Anyway the original developers can just merge improvements from the fork. They are free to do it always. That is another nature of the open source world.

And in the worst of the cases the fork will be better than the original and a lot of contributer will go there. Nobody lost, all win. Oh, sorry, if a company is behind the original maybe they lost (or they can merge the improvements from the fork too).

Koalamana9 commented 1 year ago

Writing to you from the future in case someone stumbles upon this commit and reads all the nonsense that Juan wrote here. Godot 4 in 2023 is worse in performance than Unity 2.5 (from 2009).

Saul2022 commented 1 year ago

Godot 4 in 2023 is worse in performance than Unity 2.5 (from 2009).

Source?

swarnimarun commented 1 year ago

Could we get this thread locked and moved to a dedicated and well formed conversation about specific performance improvements to RFC(Godot Proposals). I don't think this thread has anything meaningful add to the conversation around performance issues in Godot any longer(though I do believe some performance improvements would be nice but now this is just noise), I think something more directly actionable should be preferred.

cc: @Calinou @akien-mga ?

Venryx commented 1 year ago

If locking of the thread is imminent, it might be nice to have some links at the end referencing the more actionable versions of the proposals raised in this thread. So if anyone is aware of such proposals/links, please share them now. 🔗

YuriSizov commented 1 year ago

@swarnimarun We don't lock threads unless there is a spam issue or other form of bad actor activity. One random reply after 4 years is not a valid reason for it.

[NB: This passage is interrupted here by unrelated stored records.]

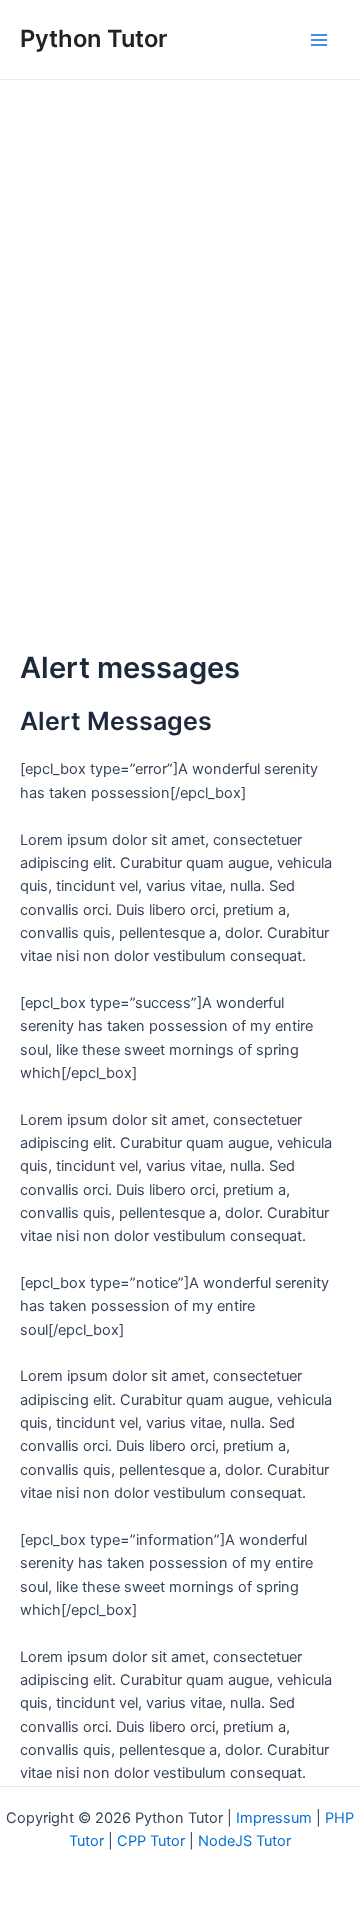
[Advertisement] (180, 270)
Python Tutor (93, 38)
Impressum (274, 1818)
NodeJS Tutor (244, 1841)
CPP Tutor (151, 1841)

We prefer issues are open for discussion at all times, because some may find even the old threads helpful.

reduz commented 1 year ago

Just to note on my side. This is a very old issue, almost five years old. But somehow it keeps resurfacing in social media, so I think its a good time to add some clarifications.

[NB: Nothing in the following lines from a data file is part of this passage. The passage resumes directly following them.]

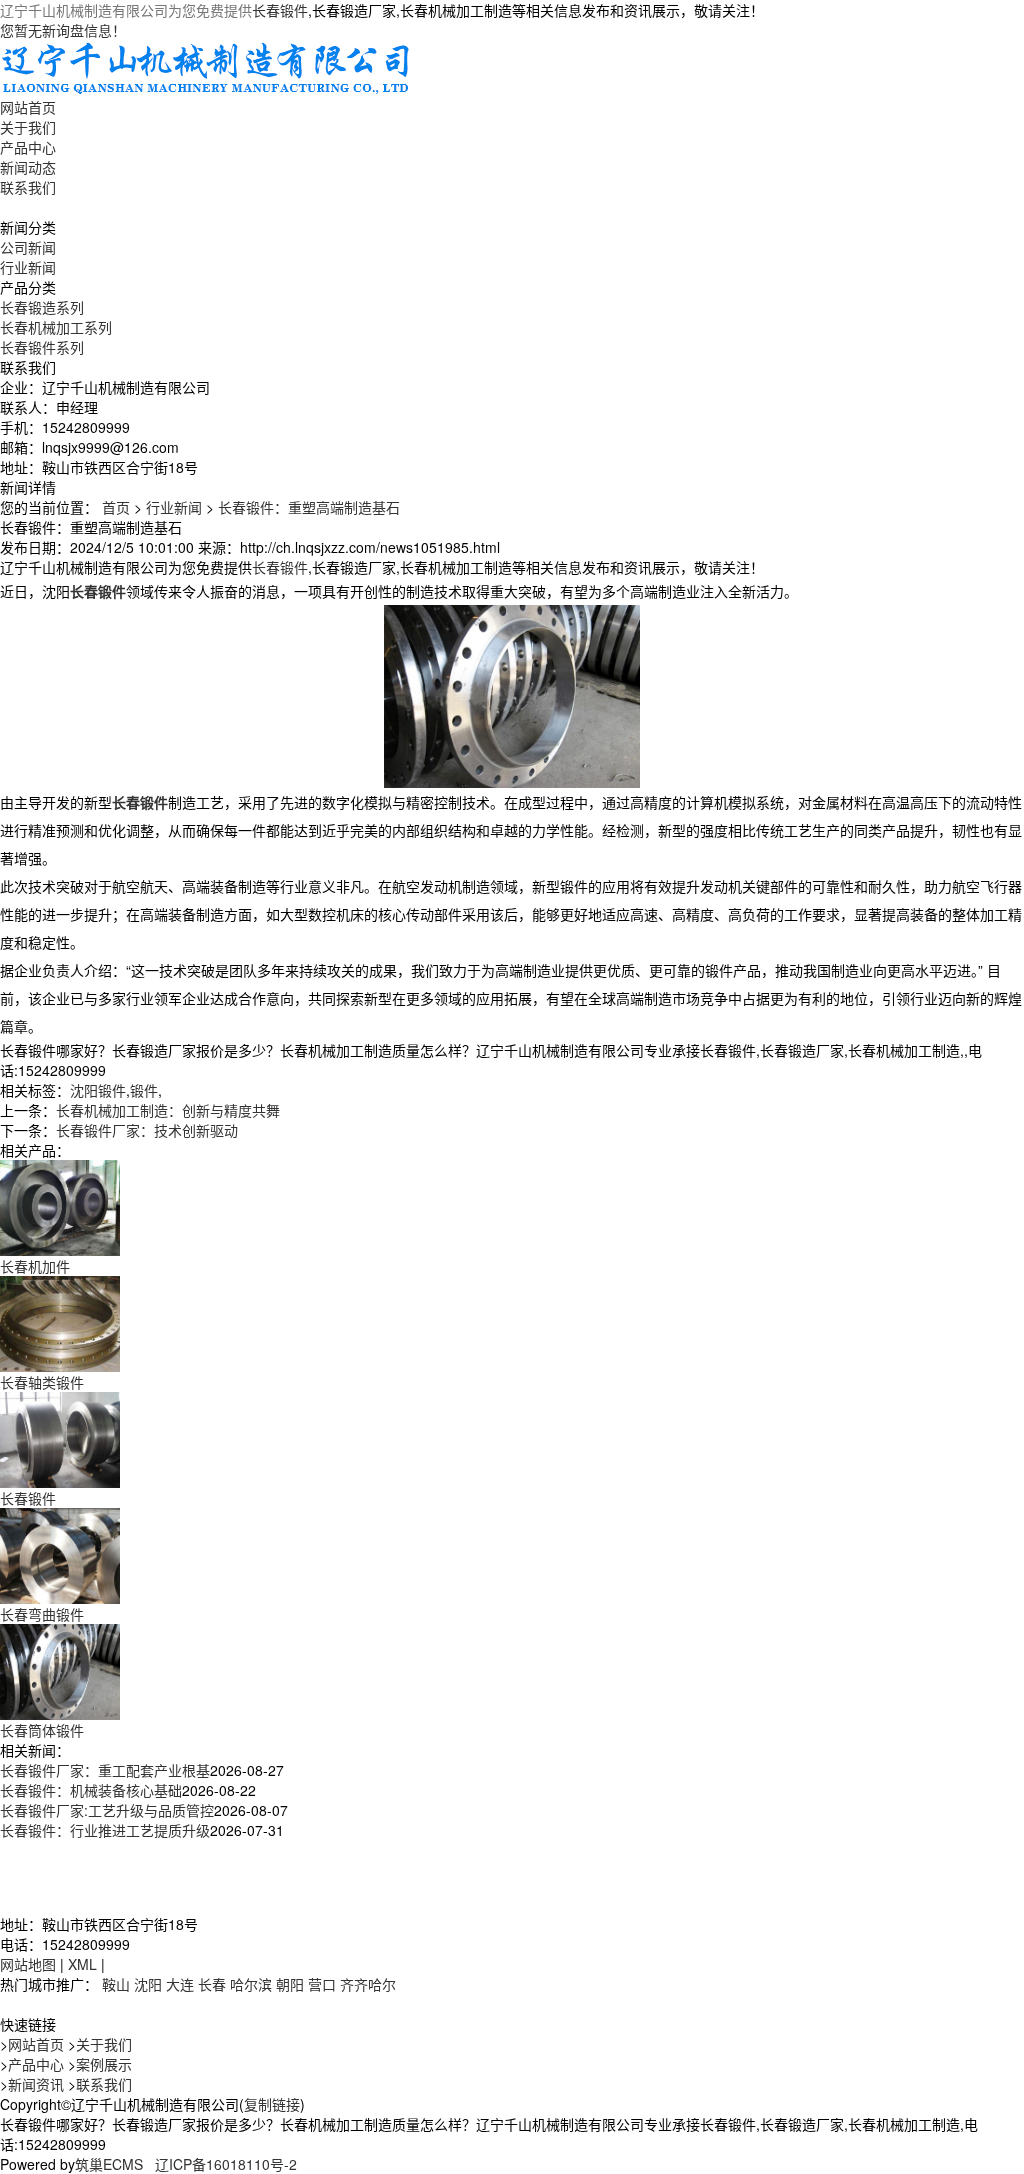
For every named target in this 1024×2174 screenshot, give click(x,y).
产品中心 (28, 147)
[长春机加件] (60, 1206)
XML (82, 1964)
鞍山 (116, 1984)
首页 (116, 507)
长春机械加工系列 (56, 327)
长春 (212, 1984)
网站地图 (28, 1964)
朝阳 (290, 1984)
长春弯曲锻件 (42, 1614)
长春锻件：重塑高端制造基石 (309, 507)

Everything mentioned originally has been 100% corrected (and I want to thank @vblanco20-1 who provided many of the original suggestions):

Even though what is mentioned on this issue has already been taken care of, there still is work pending to do optimization wise in Godot 4:

But the situation now is day and night compared to 2018. There has been literally hundreds of pull requests geared to optimize Godot in the meantime, to the point that Godot 4 is pretty much all new code rewritten from scratch.

There is also a lot of continued work being done to optimize different areas and this has not stopped.

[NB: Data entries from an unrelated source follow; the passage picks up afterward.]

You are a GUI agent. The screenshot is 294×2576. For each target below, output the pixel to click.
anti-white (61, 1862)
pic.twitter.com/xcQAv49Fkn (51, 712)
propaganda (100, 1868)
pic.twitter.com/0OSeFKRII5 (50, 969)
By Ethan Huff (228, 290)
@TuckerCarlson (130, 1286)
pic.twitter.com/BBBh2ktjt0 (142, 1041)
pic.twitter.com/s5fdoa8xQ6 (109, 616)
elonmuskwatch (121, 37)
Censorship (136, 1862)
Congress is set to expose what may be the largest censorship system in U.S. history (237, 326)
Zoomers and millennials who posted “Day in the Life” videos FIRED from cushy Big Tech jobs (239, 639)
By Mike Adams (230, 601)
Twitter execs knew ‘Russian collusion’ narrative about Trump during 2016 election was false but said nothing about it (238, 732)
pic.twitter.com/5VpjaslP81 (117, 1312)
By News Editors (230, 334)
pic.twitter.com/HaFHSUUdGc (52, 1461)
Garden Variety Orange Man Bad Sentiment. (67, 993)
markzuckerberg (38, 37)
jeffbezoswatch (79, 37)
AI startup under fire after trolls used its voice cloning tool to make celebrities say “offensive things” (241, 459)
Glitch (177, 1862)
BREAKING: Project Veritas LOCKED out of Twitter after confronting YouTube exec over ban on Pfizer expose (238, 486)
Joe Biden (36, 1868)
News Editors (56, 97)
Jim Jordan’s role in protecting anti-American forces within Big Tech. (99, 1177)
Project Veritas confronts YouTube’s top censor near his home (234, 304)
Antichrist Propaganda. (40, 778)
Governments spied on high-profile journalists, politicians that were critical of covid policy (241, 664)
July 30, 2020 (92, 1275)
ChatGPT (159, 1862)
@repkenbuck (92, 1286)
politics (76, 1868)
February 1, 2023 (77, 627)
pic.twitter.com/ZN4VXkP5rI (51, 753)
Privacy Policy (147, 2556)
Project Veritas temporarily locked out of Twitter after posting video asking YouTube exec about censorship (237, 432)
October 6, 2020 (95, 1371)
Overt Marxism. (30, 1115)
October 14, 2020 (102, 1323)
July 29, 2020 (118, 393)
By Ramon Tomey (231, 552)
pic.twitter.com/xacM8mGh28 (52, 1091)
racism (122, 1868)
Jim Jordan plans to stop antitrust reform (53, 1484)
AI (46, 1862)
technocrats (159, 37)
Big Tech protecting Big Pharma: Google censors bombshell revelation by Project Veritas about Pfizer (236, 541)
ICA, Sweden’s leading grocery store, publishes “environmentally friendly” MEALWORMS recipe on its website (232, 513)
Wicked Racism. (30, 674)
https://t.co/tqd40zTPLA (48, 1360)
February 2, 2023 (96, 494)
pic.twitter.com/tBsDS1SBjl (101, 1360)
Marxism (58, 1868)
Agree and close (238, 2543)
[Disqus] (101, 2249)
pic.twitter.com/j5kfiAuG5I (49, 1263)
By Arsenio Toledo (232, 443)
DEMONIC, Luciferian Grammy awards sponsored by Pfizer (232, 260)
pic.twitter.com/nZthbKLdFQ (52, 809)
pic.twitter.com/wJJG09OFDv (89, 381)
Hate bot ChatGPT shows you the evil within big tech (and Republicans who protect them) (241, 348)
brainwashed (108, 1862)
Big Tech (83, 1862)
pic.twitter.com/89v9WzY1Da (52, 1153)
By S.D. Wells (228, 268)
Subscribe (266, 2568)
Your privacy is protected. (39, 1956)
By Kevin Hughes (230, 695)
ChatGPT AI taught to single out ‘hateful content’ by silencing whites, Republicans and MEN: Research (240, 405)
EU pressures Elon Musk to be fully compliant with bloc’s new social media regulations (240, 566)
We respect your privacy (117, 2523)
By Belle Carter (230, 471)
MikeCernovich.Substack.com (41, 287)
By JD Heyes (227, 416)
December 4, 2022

Zireael07 commented 1 year ago

IMHO I'd close this issue since it's so horribly outdated apparently, and open a new one for the pending things (if needed at all)

YuriSizov commented 1 year ago

@Zireael07 This issue is closed. We can just... stop replying in it 🙃

Zireael07 commented 1 year ago

Oops. Didn't even notice it was closed, then the best solution would be to lock ;)

reptofrog commented 1 year ago

I think it's a good idea to lock the issue to make sure Juan's comment here is seen by people and is not lost among other comments that may come here after. Like mine right now.

akien-mga commented 1 year ago

I'm locking temporarily to stop the noise from people who keep asking to lock this. Please stop commenting about this.

I'll reopen it then so people who actually have something to say on the topics of this issue can do it.

Edit: Unlocked.

vblanco20-1 commented 1 year ago

Ill comment as i see people still pinging me about this issue. Modern godot has fixed most of the issues detailed here, and the architecture has changed enough that the 2 versions are not comparable. Even the tps demo used as the benchmark has changed significantly. This fork performance upgrades as detailed in posts above were done over the base of godot 3.3, and things have really changed since then. Also the fork is a experimental thing i created for fun so it goes into absurd levels just because i felt like it, like running shadow casting render logic in parallel threads or heavily parallelizing most of the renderer beyond what makes practical sense. It only really works for the TPS demo and its near guaranteed to be bugged for anything else.